Years and years back when laptops still had HDDs, I had a script to put the Firefox profile &c on a ramdisk and sync it on reboots so that it didn't spin up the drive constantly. I guess I should have kept doing it.
Browsers have an absolute insane level of relatively unchecked permissions to do whatever they want on a client.
There's a lot of effort by browser developers to scope creep the browser into essentially being an OS-agnostic tech stack (one where, conveniently, code can be shipped across the network "as necessary", removing a lot of user agency for the software being ran); Chrome being the biggest driver of this, while Firefox has an extremely weak spine in trying to limit it.
It's fairly dire and I wouldn't be surprised if there's a lot more of these side channel attacks in a lot of web APIs.
It's also the technology that will allow software to run without a continuous connection to the server. If you want to break out of a world where companies own your data it's the tech that is needed.

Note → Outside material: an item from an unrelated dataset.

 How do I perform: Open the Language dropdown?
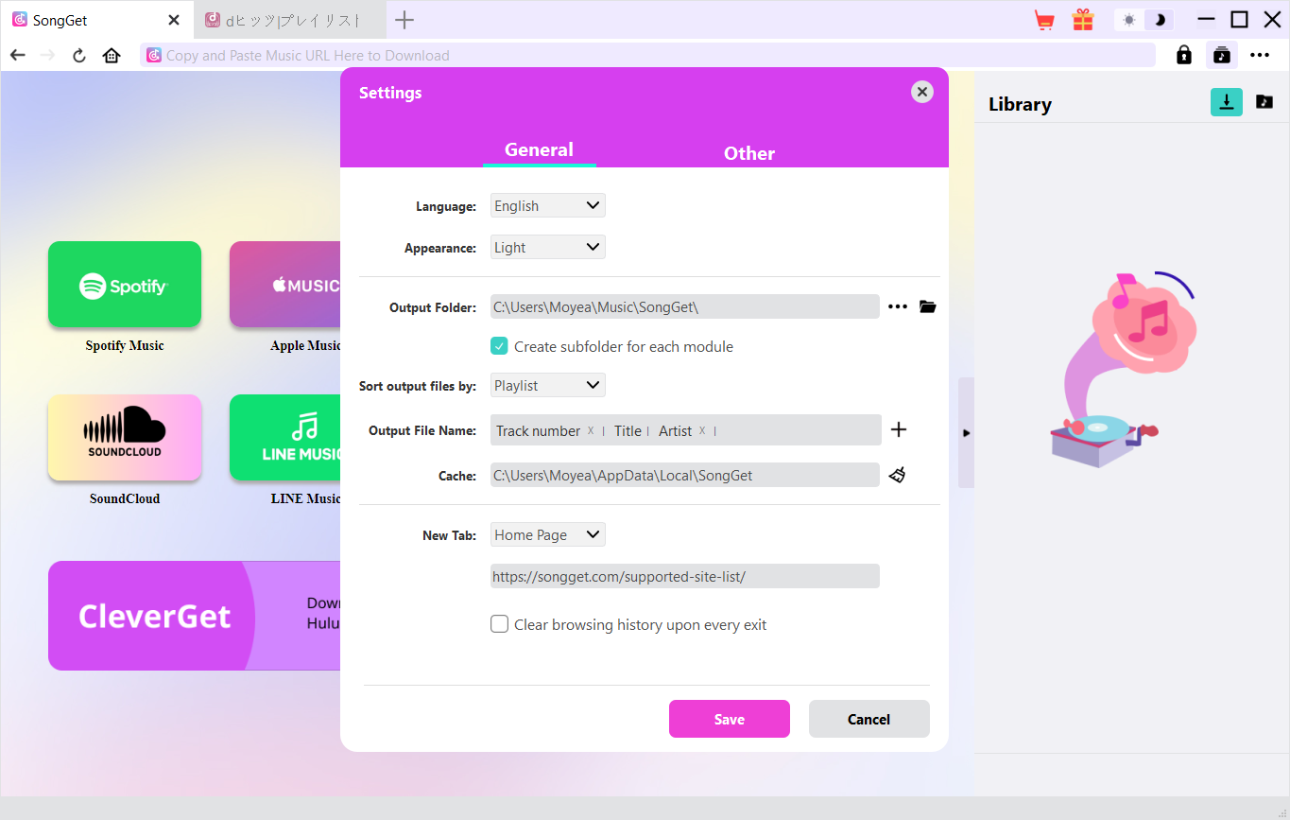pos(547,205)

My shortcut for launching "clean" Chromium session is `chromium --user-data-dir=$(mktemp -d)` -- each launch creates a new transient profile directory under /tmp, which is itself a RAM disk. Persistent settings are achieved by setting system-wide defaults in /etc/chromium, including using system-wide managed policy JSON.
Is this surprising? Websites have long been silently writing to disk, for cache, cookies, and blobs. OPFS just provides a file-system-like API for ultimately the same functionality
"On Chrome and Safari, OPFS supports very large files, up to 60 % of disk space, which is more than sufficient to avoid the page cache on most typical systems, as even a small disk size of 64 GB would allow us to create a 38.4 GB OPFS file."

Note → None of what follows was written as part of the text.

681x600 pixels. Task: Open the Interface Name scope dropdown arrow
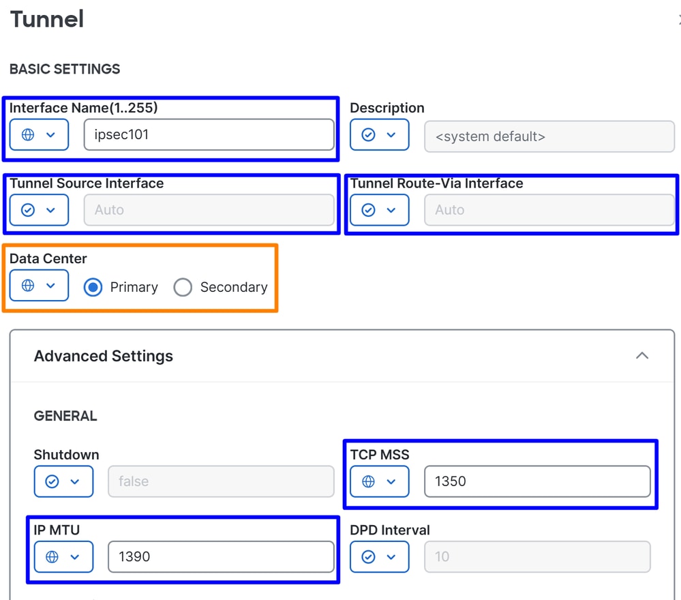[50, 135]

I am indeed surprised to learn that a random website can write a file that takes up 60% of my disk. Is this obviously a capability of Web browsers?
Firefox doesn't ask permission just to use localstorage, no modern browser does this. The closest thing you get is when a site wants to persist storage with "navigator.storage.persist()", which should prompt you for permission. But localstorage data usually persists anyway, and only gets deleted if the browser's storage is "under pressure", so I've never personally worked on a site or web app that had to use that API.
It's still sandboxed and deleted when the user clears private data for the website.
The main advantage it has over things like cookies, local storage, etc. is that it provides a byte-oriented, random access API and as a result, you can use third-party libraries like SQLite that expect a file API. Which is more important now that we have tools like Emscripten and WebAssembly that let you use existing C libraries on the web. At the same time it has security guarantees such that webpages cannot write arbitrary files that will be viewed and executed by the user.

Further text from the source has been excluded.